Quote the lines of the data below verbatim, beginning at the line that contains "Open the browse" and ending at the last line, both included, and excluding pictures.

Data records
|---|

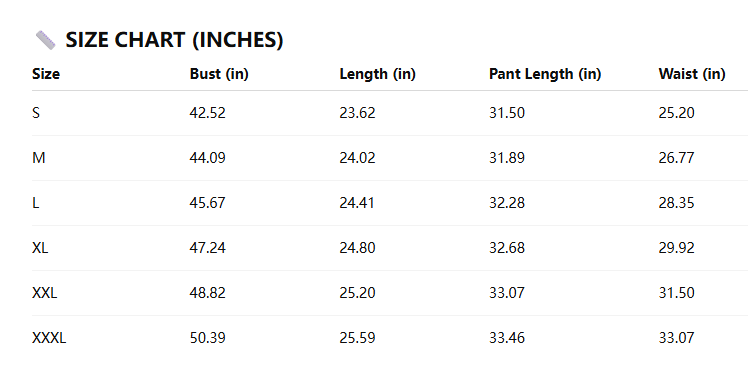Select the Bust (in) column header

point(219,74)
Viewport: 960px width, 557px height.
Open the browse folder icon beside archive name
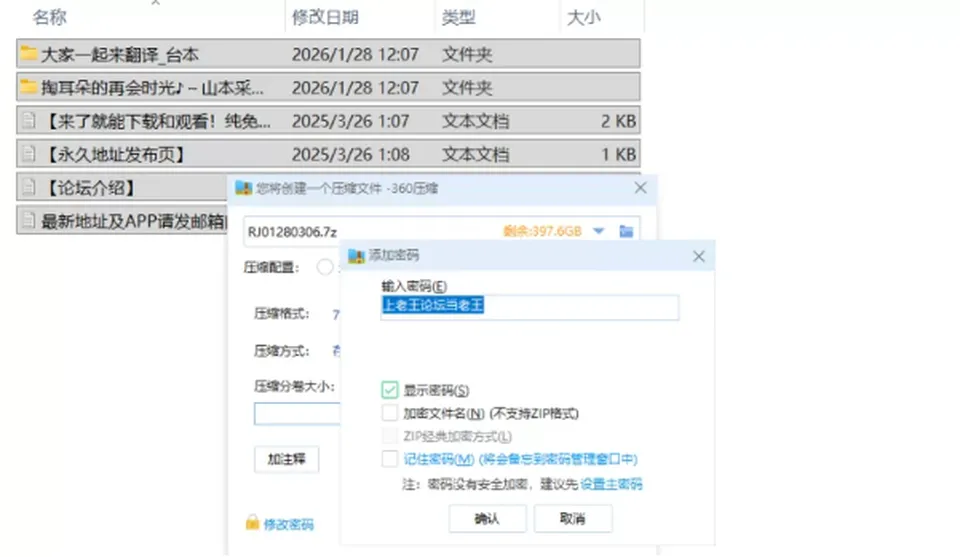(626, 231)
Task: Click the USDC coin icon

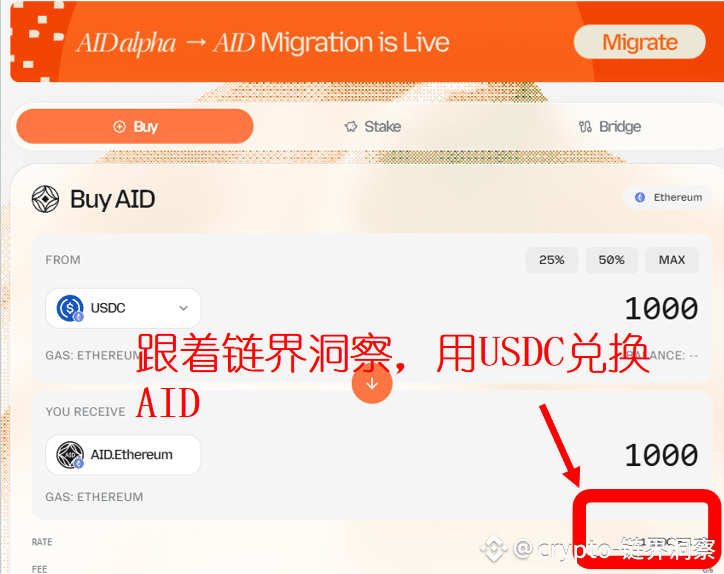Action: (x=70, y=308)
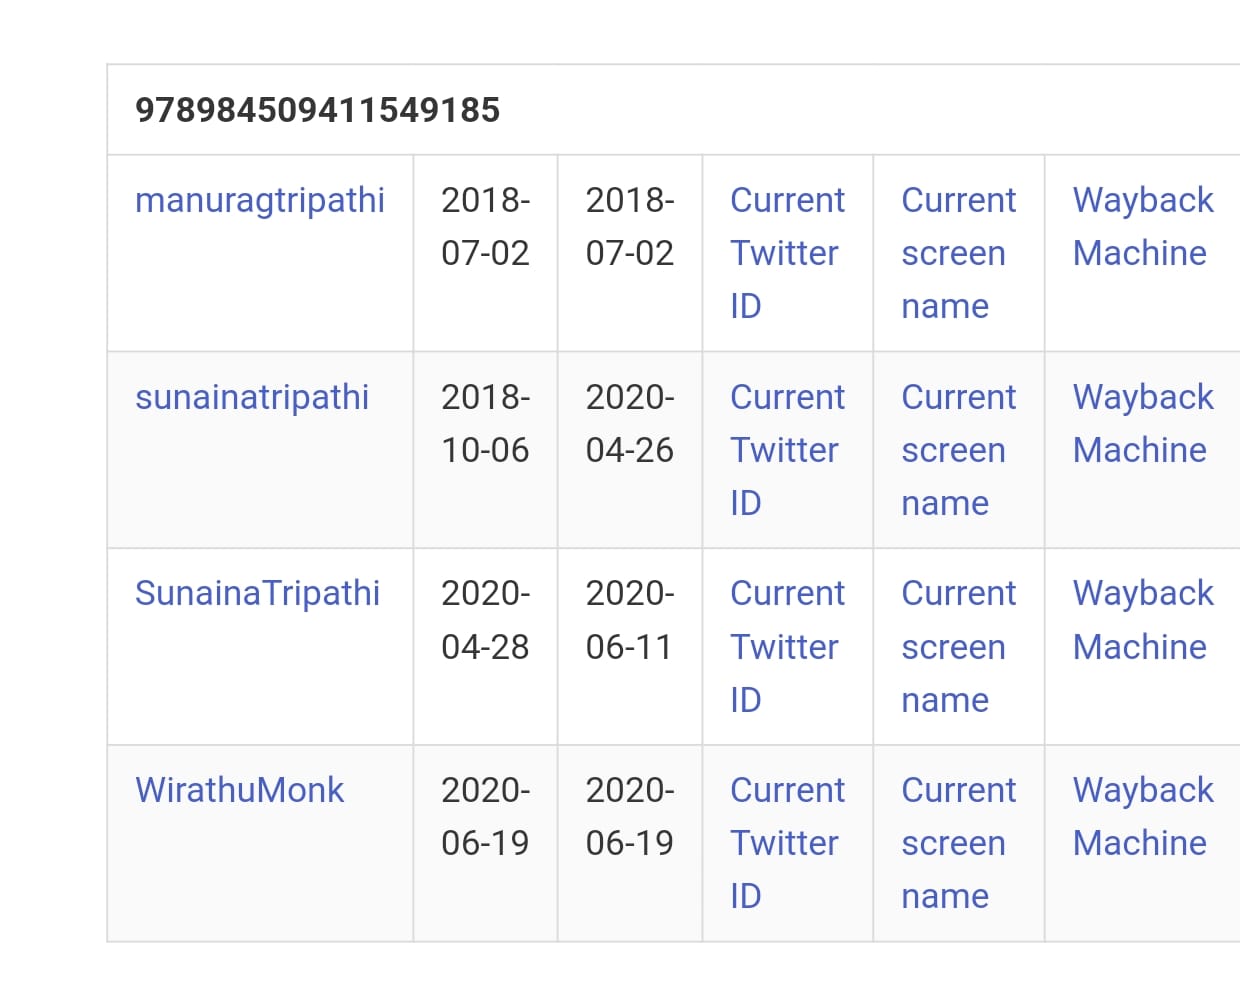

|---|

Completed exercise
Open the browse folder icon beside archive name
(626, 231)
Task: Click the USDC coin icon

Action: (x=70, y=308)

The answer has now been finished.